House wrap is not a “vapor barrier”. In fact, it is specifically designed to allow vapor to pass through it.

I report it, lack of eave protection / roofing felts too. The problem is, what is the recommendation? Remove all exterior / roof cladding to add, I don’t think so.

I explain the purpose of the materials and the implications of them not being present, I sometimes recommend that they be installed when the cladding is replaced (if it’s near end of life).

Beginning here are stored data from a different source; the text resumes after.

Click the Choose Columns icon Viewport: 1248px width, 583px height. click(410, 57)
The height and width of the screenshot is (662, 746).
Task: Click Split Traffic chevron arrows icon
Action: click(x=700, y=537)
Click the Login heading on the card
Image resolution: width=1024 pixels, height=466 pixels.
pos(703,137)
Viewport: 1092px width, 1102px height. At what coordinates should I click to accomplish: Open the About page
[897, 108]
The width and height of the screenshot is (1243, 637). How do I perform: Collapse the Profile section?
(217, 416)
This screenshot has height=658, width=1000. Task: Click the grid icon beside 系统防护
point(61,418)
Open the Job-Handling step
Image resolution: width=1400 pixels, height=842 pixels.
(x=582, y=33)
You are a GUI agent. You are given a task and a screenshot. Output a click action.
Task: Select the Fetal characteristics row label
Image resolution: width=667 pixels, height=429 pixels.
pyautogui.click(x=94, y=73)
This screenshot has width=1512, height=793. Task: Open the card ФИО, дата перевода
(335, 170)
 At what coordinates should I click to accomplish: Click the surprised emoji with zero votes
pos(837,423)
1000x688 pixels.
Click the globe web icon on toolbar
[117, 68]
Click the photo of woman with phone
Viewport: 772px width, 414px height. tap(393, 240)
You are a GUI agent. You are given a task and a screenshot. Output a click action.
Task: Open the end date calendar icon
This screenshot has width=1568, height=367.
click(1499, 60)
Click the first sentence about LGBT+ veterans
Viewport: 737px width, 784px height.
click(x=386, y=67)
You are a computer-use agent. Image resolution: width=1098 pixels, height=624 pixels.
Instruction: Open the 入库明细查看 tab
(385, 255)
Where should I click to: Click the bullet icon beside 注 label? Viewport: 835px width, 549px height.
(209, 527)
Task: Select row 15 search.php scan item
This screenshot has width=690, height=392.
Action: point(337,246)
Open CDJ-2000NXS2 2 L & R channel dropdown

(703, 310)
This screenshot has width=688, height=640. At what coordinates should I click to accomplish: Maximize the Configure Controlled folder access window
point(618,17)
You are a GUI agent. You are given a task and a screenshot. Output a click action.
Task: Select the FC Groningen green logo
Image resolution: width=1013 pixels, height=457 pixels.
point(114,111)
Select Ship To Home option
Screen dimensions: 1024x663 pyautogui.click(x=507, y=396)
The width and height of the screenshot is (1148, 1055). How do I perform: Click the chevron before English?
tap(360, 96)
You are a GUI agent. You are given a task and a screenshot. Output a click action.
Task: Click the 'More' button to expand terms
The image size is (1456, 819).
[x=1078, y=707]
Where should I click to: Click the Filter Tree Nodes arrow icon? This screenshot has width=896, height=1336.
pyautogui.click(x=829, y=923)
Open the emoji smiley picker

Thanks. “Water resistive barrier” is the correct term.

Here’s the 2009 IRC code:

"R703.1.1 Water resistance. The exterior wall envelope shall
be designed and constructed in a manner that prevents the accumulation
of water within the wall assembly by providing a
water-resistant barrier behind the exterior veneer as required
by Section R703.2 and a means of draining to the exterior water
that enters the assembly. Protection against condensation in the
exterior wall assembly shall be provided in accordance with
Section R601.3 of this code.

Exceptions:1. A weather-resistant exterior wall envelope shall not
be required over concrete or masonry walls designed
in accordance with Chapter 6 and flashed according
to Section R703.7 or R703.8.

  1. Compliance with the requirements for a means of
    drainage, and the requirements of Section R703.2 and
    Section R703.8, shall not be required for an exterior
    wall envelope that has been demonstrated to resist
    wind-driven rain through testing of the exterior wall
    envelope, including joints, penetrations and intersections
    with dissimilar materials, in accordance with
    ASTM E 331 under the following conditions:
    [INDENT]2.1. Exterior wall envelope test assemblies shall include
    at least one opening, one control joint, one
    wall/eave interface and one wall sill. All tested
    openings and penetrations shall be representative
    of the intended end-use configuration.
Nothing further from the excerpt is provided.